Segment Start: Study material
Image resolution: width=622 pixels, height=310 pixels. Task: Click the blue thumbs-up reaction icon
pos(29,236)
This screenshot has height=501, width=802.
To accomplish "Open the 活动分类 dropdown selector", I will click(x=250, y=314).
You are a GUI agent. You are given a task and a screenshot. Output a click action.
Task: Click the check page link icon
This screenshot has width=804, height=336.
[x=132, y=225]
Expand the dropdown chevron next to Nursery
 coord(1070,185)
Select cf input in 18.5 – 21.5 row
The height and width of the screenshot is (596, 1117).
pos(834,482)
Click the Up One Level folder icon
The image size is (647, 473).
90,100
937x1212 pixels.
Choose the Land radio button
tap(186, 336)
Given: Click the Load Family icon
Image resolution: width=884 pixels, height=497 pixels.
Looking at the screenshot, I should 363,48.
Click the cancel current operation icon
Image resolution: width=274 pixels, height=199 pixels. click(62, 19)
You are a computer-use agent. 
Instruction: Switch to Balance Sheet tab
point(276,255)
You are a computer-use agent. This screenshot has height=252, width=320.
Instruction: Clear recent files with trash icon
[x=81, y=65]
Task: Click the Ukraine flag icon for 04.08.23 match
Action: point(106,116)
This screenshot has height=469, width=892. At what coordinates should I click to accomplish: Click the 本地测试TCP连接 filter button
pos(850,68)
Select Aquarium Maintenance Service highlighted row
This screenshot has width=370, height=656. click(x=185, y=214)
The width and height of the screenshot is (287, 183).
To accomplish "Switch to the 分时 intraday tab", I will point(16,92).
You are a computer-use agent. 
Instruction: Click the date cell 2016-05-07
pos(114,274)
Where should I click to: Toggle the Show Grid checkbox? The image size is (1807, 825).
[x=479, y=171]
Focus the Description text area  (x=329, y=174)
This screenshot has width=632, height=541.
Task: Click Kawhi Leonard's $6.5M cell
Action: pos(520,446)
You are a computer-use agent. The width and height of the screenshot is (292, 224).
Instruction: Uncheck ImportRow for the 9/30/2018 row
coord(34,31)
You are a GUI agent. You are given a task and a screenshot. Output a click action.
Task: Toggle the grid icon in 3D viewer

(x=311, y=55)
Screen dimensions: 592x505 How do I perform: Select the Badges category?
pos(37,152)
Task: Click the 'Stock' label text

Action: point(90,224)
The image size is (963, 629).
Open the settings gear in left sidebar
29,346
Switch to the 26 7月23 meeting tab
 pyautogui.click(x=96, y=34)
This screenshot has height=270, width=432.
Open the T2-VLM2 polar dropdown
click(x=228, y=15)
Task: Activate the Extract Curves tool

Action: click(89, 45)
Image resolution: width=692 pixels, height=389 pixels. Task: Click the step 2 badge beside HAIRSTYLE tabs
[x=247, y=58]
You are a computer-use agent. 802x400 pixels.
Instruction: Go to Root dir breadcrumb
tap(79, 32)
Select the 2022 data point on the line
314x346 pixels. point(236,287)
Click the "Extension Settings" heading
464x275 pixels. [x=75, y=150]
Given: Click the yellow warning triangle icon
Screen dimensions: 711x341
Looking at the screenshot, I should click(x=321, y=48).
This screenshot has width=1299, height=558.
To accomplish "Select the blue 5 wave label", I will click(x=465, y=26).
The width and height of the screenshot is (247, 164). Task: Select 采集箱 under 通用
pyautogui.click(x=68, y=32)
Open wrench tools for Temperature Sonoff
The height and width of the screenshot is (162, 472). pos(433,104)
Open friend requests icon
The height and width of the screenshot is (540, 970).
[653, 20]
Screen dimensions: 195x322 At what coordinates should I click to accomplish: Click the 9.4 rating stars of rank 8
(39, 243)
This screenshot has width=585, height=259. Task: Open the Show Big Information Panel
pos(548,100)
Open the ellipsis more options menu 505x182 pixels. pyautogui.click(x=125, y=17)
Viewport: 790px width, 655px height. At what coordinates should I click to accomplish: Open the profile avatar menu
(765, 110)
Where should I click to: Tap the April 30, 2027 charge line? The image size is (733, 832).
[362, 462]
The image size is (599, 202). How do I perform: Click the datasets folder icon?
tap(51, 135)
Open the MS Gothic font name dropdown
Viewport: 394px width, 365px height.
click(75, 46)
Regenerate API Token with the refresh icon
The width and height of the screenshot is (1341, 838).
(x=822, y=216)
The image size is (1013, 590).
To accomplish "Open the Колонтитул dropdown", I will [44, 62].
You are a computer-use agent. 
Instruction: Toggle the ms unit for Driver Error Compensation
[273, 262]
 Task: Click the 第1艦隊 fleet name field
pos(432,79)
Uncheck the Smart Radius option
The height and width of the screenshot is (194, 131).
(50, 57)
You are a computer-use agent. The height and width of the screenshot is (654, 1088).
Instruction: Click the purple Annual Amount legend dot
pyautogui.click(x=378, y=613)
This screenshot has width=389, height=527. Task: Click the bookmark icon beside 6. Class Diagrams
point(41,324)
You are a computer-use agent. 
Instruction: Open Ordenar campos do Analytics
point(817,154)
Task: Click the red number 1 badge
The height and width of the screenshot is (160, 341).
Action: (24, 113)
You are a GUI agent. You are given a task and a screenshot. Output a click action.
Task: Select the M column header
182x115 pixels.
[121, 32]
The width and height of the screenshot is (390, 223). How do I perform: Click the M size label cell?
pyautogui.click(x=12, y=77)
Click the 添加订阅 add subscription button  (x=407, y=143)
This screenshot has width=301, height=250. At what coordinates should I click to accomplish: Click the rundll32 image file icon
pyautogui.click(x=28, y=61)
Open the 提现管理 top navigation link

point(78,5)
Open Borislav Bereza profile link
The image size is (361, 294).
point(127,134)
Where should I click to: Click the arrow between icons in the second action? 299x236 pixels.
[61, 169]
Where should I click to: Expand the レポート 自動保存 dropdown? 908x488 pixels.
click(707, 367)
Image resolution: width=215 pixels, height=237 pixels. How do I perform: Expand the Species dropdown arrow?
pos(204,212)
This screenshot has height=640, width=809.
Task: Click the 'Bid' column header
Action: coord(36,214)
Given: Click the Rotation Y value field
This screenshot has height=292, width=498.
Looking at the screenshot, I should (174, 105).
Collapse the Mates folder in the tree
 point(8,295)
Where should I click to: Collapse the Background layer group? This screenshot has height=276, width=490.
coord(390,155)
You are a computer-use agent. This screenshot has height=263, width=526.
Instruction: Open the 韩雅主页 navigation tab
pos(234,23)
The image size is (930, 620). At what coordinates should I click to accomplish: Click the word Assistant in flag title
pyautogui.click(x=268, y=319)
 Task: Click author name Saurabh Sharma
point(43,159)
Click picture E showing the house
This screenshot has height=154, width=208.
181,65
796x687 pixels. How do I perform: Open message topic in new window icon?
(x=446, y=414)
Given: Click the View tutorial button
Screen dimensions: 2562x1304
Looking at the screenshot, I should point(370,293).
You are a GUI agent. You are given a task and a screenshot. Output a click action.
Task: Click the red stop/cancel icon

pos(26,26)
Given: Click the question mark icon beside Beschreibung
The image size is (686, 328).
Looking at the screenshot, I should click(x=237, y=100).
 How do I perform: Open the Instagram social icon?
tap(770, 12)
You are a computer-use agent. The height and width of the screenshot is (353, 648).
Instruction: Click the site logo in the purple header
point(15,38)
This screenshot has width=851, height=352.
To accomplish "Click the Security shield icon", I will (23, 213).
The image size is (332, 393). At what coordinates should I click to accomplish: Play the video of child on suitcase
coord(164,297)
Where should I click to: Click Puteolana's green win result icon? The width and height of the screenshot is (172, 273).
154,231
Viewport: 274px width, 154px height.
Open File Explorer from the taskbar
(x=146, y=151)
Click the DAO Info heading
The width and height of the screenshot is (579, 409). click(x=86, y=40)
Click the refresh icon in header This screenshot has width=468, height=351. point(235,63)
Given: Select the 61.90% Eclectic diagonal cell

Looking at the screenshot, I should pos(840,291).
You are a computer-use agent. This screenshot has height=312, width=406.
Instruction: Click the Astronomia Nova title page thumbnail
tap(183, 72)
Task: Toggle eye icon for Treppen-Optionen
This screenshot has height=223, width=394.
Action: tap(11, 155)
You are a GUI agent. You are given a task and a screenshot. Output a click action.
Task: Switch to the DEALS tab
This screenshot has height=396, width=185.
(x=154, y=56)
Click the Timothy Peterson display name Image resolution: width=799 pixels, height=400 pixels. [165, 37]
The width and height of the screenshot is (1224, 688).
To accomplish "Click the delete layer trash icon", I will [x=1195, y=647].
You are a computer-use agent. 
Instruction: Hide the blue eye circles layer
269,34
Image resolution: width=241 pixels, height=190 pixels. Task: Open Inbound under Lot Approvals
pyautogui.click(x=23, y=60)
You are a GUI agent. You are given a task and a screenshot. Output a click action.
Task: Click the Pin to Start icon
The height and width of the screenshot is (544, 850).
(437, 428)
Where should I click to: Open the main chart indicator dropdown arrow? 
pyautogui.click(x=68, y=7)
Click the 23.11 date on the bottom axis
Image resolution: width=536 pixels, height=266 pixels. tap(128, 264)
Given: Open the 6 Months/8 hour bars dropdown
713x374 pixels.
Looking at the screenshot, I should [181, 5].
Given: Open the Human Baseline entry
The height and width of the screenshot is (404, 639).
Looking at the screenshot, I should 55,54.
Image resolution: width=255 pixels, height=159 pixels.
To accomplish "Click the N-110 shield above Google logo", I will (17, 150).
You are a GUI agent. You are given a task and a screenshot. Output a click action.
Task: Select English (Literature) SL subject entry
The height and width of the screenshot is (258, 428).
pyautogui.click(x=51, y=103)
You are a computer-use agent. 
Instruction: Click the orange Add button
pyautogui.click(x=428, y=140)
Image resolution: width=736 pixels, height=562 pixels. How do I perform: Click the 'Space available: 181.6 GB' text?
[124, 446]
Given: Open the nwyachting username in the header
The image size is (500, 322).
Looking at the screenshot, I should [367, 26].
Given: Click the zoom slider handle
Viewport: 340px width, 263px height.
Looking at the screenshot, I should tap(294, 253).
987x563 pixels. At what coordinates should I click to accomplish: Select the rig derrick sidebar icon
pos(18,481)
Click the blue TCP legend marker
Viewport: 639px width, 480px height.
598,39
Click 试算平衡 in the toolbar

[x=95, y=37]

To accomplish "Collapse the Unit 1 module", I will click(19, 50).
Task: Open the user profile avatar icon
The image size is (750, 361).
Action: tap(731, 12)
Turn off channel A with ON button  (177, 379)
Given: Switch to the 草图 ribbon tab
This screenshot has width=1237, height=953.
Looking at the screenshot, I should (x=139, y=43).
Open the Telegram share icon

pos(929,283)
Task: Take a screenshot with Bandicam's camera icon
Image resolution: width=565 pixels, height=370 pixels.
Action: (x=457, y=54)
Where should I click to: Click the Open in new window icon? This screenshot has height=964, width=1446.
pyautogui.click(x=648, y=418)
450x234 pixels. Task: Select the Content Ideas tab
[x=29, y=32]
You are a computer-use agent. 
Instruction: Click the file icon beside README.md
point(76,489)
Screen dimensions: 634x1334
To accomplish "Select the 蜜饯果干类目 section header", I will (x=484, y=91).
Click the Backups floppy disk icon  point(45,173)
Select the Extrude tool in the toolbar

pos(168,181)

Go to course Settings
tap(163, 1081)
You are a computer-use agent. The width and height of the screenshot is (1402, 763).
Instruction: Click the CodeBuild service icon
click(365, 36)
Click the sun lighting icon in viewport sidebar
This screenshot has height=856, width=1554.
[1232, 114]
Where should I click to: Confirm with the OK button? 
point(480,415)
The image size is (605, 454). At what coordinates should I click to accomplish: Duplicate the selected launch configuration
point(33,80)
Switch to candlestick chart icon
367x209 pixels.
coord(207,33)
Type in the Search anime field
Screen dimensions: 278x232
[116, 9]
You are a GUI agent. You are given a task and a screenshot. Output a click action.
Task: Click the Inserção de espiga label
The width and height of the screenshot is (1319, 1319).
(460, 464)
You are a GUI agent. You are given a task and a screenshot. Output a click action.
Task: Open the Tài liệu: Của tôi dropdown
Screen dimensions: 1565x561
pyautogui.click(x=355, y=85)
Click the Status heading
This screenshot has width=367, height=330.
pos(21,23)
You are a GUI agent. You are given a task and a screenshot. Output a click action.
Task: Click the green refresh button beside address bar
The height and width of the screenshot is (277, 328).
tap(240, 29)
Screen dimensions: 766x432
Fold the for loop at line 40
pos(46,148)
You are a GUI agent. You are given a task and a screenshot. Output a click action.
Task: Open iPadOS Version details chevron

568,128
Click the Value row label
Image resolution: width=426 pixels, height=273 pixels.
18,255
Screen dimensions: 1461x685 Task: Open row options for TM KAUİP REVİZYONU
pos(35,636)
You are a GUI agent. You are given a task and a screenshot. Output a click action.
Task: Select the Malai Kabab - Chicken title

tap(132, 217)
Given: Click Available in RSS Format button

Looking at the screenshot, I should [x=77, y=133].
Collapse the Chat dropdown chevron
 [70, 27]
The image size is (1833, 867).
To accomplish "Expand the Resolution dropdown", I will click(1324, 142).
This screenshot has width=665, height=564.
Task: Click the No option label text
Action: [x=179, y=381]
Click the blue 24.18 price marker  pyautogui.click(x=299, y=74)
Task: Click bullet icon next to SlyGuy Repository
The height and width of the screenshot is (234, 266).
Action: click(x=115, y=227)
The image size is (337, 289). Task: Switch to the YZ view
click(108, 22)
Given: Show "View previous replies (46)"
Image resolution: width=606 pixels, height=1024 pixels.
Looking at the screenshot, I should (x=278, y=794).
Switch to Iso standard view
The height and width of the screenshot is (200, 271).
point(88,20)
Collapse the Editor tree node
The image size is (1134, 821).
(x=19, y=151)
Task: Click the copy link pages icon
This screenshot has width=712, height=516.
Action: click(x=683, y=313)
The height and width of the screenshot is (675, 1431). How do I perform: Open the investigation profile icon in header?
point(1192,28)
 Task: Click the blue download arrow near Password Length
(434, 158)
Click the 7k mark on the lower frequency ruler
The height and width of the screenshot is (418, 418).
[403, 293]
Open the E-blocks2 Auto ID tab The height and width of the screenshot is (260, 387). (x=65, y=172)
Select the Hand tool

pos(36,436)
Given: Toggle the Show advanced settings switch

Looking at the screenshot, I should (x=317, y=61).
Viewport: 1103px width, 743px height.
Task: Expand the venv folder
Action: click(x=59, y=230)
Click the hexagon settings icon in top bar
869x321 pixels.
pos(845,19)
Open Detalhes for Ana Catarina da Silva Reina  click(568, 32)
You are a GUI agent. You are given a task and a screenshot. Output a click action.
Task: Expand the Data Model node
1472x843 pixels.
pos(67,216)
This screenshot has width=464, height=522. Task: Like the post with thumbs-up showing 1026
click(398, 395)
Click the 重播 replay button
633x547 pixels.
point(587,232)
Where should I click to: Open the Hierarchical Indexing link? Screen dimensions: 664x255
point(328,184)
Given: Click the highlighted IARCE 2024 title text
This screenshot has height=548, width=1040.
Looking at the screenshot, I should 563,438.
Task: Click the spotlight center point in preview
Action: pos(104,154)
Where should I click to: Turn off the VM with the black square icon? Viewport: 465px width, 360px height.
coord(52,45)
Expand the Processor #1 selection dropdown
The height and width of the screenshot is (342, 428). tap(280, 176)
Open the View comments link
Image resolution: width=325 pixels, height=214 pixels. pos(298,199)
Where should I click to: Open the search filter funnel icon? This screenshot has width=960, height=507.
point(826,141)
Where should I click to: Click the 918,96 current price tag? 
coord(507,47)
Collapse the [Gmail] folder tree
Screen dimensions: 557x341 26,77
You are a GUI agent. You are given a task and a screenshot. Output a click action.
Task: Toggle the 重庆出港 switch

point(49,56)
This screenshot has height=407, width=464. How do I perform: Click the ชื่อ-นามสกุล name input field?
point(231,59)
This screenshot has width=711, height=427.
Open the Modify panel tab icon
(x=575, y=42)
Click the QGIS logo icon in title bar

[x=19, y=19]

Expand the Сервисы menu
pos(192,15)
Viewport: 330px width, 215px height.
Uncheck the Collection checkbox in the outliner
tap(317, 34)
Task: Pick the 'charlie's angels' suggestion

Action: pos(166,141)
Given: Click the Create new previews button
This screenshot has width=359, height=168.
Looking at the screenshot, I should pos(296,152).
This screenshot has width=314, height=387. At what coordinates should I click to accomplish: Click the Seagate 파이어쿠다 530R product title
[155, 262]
Segment End: Study material
Your objective: Please make an exact copy of the lines above from the line with "Click the refresh" through the line with "Given: Open the 6 Months/8 hour bars dropdown", both ends included.

Solution below:
Click the refresh icon in header This screenshot has width=468, height=351. point(235,63)
Given: Select the 61.90% Eclectic diagonal cell

Looking at the screenshot, I should pos(840,291).
You are a computer-use agent. This screenshot has height=312, width=406.
Instruction: Click the Astronomia Nova title page thumbnail
tap(183, 72)
Task: Toggle eye icon for Treppen-Optionen
This screenshot has height=223, width=394.
Action: tap(11, 155)
You are a GUI agent. You are given a task and a screenshot. Output a click action.
Task: Switch to the DEALS tab
This screenshot has height=396, width=185.
(x=154, y=56)
Click the Timothy Peterson display name Image resolution: width=799 pixels, height=400 pixels. [165, 37]
The width and height of the screenshot is (1224, 688).
To accomplish "Click the delete layer trash icon", I will [x=1195, y=647].
You are a computer-use agent. 
Instruction: Hide the blue eye circles layer
269,34
Image resolution: width=241 pixels, height=190 pixels. Task: Open Inbound under Lot Approvals
pyautogui.click(x=23, y=60)
You are a GUI agent. You are given a task and a screenshot. Output a click action.
Task: Click the Pin to Start icon
The height and width of the screenshot is (544, 850).
(437, 428)
Where should I click to: Open the main chart indicator dropdown arrow? 
pyautogui.click(x=68, y=7)
Click the 23.11 date on the bottom axis
Image resolution: width=536 pixels, height=266 pixels. tap(128, 264)
Given: Open the 6 Months/8 hour bars dropdown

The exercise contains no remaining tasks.